• Items from a dataset:
↓
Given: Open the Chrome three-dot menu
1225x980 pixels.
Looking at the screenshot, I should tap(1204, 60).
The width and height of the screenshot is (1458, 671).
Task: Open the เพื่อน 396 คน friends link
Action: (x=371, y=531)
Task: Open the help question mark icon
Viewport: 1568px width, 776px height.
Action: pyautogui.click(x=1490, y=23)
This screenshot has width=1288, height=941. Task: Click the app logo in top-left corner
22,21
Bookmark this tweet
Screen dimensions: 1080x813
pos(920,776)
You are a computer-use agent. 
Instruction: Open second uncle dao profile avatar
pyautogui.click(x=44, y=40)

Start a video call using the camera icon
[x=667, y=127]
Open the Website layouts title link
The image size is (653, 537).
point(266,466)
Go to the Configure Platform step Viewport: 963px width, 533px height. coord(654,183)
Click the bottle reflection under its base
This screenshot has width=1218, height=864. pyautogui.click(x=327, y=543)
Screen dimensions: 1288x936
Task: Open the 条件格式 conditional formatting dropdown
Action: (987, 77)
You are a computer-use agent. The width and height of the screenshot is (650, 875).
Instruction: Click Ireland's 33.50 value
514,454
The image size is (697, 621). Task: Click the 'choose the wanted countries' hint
↑
• Exercise objective: Copy out the lines above, starting with the line that holds "Open the Website layouts title link" and continuing through the last line of the records, inclusive.

• Answer to the exercise:
Open the Website layouts title link
The image size is (653, 537).
point(266,466)
Go to the Configure Platform step Viewport: 963px width, 533px height. coord(654,183)
Click the bottle reflection under its base
This screenshot has width=1218, height=864. pyautogui.click(x=327, y=543)
Screen dimensions: 1288x936
Task: Open the 条件格式 conditional formatting dropdown
Action: (987, 77)
You are a computer-use agent. The width and height of the screenshot is (650, 875).
Instruction: Click Ireland's 33.50 value
514,454
The image size is (697, 621). Task: Click the 'choose the wanted countries' hint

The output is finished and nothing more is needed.